人Fas N 端融合蛋白的原核表达、纯化及初步分析

编号 zgly0000598631

文献类型 期刊论文

文献题名 人Fas N 端融合蛋白的原核表达、纯化及初步分析

作者 季韶洋  张祥雪 

作者单位 北京林业大学理学院 

母体文献 生物技术通讯 

年卷期 2008,19(4)

页码 518-521

年份 2008 

分类号 Q78 

关键词 Fas  原核表达  蛋白质纯化  圆二色谱 

文摘内容 目的：对Fas蛋白N端的30～108位肽段进行原核表达,制备可溶性蛋白,并完成二级结构分析。

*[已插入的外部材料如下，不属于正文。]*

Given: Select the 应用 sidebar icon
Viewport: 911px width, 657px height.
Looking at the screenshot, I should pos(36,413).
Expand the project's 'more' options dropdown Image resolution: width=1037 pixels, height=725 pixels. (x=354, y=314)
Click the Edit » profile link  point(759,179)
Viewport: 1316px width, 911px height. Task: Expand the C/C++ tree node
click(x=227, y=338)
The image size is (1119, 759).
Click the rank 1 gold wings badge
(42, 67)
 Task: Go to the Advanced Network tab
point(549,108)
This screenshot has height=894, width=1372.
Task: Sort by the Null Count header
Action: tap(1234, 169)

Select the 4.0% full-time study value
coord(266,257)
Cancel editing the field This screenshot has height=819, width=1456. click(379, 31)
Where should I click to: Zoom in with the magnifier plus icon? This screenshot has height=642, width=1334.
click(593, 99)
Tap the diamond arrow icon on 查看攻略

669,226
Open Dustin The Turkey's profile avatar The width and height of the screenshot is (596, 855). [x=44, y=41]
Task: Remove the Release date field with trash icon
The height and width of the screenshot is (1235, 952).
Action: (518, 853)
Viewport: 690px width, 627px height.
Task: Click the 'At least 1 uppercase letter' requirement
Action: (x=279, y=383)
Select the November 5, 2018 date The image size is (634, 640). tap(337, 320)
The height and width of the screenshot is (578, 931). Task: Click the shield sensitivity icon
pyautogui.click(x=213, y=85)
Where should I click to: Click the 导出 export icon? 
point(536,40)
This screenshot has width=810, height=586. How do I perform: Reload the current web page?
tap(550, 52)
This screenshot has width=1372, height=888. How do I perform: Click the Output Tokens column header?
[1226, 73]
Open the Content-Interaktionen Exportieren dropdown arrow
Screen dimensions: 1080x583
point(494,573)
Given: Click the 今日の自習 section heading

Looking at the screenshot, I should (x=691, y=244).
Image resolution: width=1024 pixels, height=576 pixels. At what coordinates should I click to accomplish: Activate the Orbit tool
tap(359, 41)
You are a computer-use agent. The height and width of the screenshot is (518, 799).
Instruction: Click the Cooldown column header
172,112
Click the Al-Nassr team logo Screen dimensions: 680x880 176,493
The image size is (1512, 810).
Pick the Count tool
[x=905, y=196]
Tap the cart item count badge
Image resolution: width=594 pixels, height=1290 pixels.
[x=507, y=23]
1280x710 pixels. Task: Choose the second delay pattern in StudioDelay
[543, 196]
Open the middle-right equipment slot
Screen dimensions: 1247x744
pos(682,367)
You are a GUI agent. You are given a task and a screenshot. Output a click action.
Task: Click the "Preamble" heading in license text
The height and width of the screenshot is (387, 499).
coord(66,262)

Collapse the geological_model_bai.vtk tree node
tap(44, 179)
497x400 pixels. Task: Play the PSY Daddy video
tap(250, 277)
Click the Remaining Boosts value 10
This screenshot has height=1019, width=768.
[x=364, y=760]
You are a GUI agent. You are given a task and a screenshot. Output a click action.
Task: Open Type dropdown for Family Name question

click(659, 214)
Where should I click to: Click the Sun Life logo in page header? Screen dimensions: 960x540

方法：利用BLAST程序进行同源性分析,确定所要构建的FasN端半胱氨酸富集结构域(CRD),PCR扩增目的基因片段,将其克隆入表达载体pGEX-6P-1,并转化大肠杆菌BL21(DE3),于16℃用0.2mmol/L的IPTG诱导25h表达GST-Fas融合蛋白;用Glu-tathione Sepharose 4B柱分离GST-Fas融合蛋白,用PreScission蛋白酶切去GST标签,将洗脱的蛋白样品经Superdex 75凝胶预装柱进一步纯化;对所获得的可溶性、高纯度蛋白进行圆二色谱分析。结果与结论：获得重组质粒pGEX-6P-1-fas,并在大肠杆菌中可溶性表达了FasN端CRD功能结构域蛋白;经亲和层析、酶切、分子筛层析后,获得了可溶的、高纯度的FasN端CRD功能结构域蛋白;圆二色谱结果揭示目标蛋白富含β-折叠,为进一步研究Fas的结构和功能奠定了基础。